DATA PROVIDED:

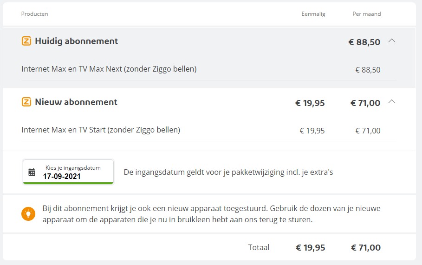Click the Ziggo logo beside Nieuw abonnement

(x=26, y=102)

---

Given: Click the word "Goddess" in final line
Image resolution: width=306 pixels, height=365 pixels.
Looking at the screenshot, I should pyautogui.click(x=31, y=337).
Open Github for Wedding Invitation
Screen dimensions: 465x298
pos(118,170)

YOUR TASK:
Write out the lines again, from the line with "Click the Ziggo logo beside Nieuw abonnement" down to the line with "(x=26, y=102)", putting "icon" in place of "logo" and keeping everything else the same. Leave the pictures out.

EXERCISE SOLUTION:
Click the Ziggo icon beside Nieuw abonnement

(x=26, y=102)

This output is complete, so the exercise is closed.